The Ascension of Jesus

The Luke-Acts narrative isn't a 'beam me up' story. Rather, it conveys Jesus' lordship and freedom from space-time limitations

BY: Marcus Borg

 

Forty days after Easter, Christians commemorate Jesus' ascension into heaven. Ascension Day is more important in some Christian traditions, and in some countries, than in others. In Germany, for example (where it is called

Christi Himmelfahrt

--"Christ's journey into heaven"), it is an official school holiday. In North American culture, despite the much larger percentage of practicing Christians, the day passes relatively unnoticed, especially among many Protestants.

Yet the ascension of Jesus is a central element in the Christian tradition. It is included in the two classic Christian creeds. Both the Apostles' Creed and the Nicene Creed affirm that Jesus "ascended into heaven."

In the New Testament, the story of Jesus' ascension is found in the Gospel of Luke and the Book of Acts, both written by the same author.
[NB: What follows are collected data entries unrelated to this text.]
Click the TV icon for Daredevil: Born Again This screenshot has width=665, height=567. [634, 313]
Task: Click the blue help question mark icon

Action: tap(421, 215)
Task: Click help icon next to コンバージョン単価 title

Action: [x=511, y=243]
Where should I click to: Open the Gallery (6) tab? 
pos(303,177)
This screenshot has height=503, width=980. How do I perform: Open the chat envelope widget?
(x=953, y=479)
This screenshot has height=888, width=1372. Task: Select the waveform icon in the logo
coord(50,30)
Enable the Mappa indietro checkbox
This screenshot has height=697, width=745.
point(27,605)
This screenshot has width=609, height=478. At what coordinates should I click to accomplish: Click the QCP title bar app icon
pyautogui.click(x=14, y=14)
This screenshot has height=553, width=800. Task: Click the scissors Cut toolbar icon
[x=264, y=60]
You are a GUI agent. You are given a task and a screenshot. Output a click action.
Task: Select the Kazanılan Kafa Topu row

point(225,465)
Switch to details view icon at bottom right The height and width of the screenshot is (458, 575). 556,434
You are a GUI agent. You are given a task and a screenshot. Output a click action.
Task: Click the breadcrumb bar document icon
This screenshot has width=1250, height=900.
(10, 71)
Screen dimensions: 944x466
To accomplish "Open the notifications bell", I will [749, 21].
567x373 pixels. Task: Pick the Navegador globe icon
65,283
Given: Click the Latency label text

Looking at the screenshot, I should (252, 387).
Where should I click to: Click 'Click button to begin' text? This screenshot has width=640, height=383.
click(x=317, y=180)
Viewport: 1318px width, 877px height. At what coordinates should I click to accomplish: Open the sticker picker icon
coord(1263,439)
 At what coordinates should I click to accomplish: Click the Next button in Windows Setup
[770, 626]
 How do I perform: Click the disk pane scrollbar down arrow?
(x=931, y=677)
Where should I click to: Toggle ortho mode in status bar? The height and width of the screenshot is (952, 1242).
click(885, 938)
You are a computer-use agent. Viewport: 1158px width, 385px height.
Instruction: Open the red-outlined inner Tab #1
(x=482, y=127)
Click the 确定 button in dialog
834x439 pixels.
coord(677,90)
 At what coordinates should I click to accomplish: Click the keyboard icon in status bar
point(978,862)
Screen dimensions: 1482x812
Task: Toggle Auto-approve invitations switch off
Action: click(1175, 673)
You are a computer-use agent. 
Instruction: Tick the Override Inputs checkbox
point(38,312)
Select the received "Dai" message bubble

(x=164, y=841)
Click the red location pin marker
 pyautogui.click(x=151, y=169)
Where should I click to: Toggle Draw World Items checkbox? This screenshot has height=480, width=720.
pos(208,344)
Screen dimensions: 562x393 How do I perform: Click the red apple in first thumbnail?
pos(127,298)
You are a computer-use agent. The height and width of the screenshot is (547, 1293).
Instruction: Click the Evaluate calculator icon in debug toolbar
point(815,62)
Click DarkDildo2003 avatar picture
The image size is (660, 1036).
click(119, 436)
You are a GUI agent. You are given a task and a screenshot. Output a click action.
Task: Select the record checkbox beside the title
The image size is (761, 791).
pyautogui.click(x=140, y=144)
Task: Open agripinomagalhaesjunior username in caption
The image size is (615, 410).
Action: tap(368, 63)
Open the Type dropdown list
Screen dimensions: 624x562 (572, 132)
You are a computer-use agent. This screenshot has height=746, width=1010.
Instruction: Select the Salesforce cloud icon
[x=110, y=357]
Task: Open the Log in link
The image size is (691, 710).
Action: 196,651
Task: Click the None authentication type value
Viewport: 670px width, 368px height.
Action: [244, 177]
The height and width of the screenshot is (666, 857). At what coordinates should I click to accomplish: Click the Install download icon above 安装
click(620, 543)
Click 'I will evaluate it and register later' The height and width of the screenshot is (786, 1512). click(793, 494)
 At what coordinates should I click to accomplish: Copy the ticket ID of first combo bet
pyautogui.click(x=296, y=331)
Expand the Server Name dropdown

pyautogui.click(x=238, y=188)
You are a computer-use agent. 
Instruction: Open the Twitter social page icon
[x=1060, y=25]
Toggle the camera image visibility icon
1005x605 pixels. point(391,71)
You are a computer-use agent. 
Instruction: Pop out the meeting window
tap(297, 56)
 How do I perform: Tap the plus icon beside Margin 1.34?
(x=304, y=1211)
The classic text is Acts 1:9-11. After the risen Christ had spoken his final words to his followers, we are told:

"As they were watching, Jesus was lifted up, and a cloud took him out of their sight." The text then refers to them "gazing up toward heaven while he was going."

What is this story about? Its meanings are rich and important, even as it is one of the stories in the New Testament that most obviously requires a non-literal reading. For reasons I will now cite, it is manifestly a symbolic or metaphorical narrative.

The specific claim that the risen Jesus appeared for "40 days" after the resurrection (the basis for the traditional dating of the ascension) is found only in the first chapter of Acts (1:3). This is the first clue to the nature of the narrative: The number 40 often has a non-literal meaning in the Bible. It is a number that means a relatively long period of time, just as "three" is a number signifying a relatively short period of time.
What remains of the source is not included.